Quad motor vs locking diff

[Zybane]

GM's regular on-road traction control in the Hummer is horrible compared to what Rivian does. I don't trust them to have their shit together for their virtual locker either.

Ya but this particular issue is manufacturer independent and will affect all off-road EV's that don't have mechanically locking diffs.

The easiest way for me to boil down is; when you have three locking diffs, the entire driveline is working in unison independent of traction. Therefore, any tire that contacts the ground will have forward force to propel the vehicle forward, no matter the traction.

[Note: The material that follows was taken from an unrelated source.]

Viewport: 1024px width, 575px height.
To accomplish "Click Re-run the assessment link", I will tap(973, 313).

With an "E-locker" setup that the Hummer EV has and that could be implemented in the Rivian, the driveline is not working in unison as each motor to maximize traction has to react to the traction.

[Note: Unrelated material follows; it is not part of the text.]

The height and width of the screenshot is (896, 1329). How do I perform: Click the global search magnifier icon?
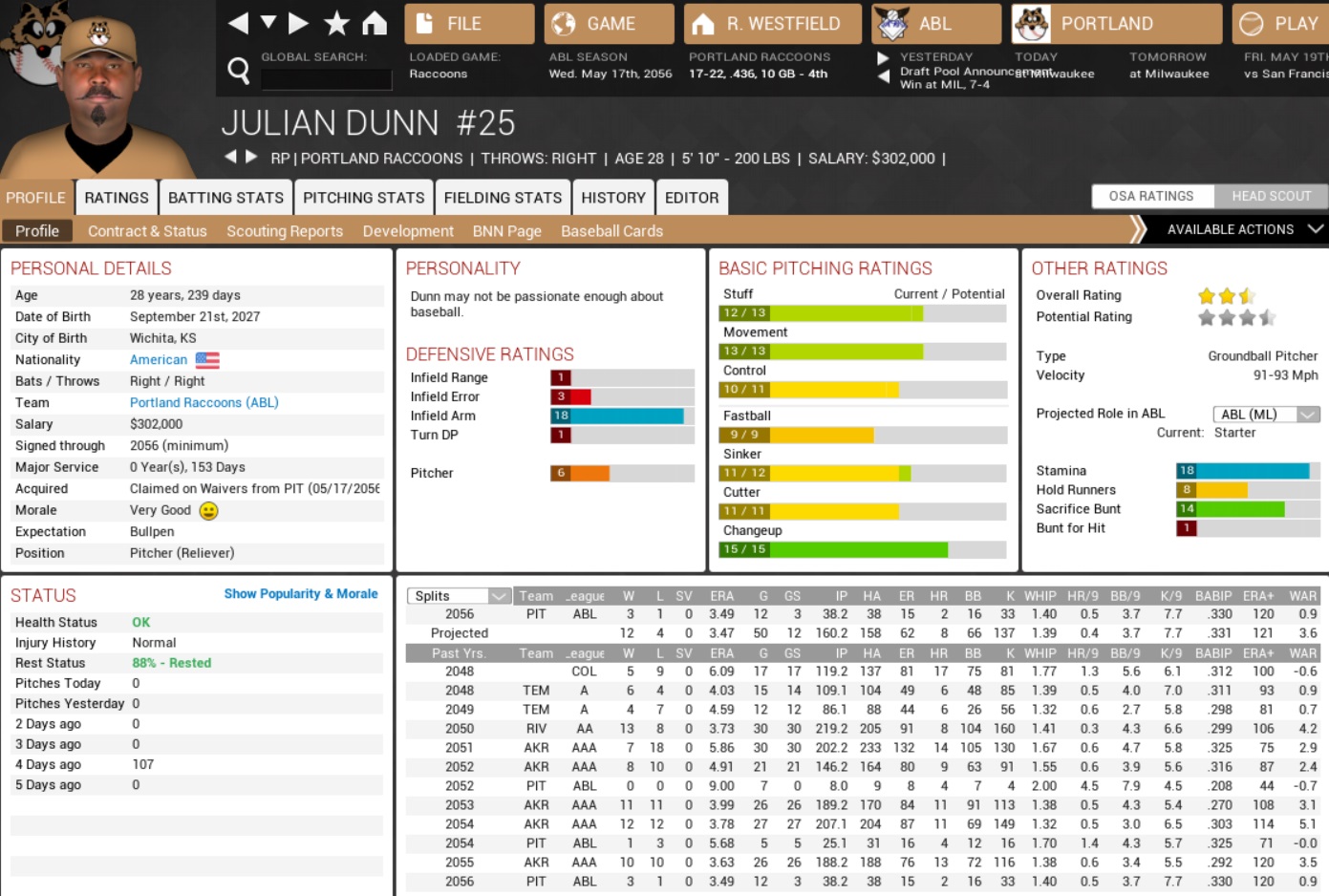(x=239, y=70)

The proposed "solution" mentioned in this thread is to just tell each motor to spin at the same RPM. Except that's not how it works in reality. It may take 1 Amp of current to one motor to spin "X" wheel at 10 RPM, but it may take 80 Amps of current to another motor to spin "Y" wheel at 10 RPM. So the system is still trying to react to ever changing current demand to each of the four motors, which carries a delay as the computers are constantly trying to adjust the current stepping up and down to match that wheel RPM as traction is ever changing.

And that's not even talking about the current limits of each motor and stalling/lugging under great demand as they proceed through transient envelopes.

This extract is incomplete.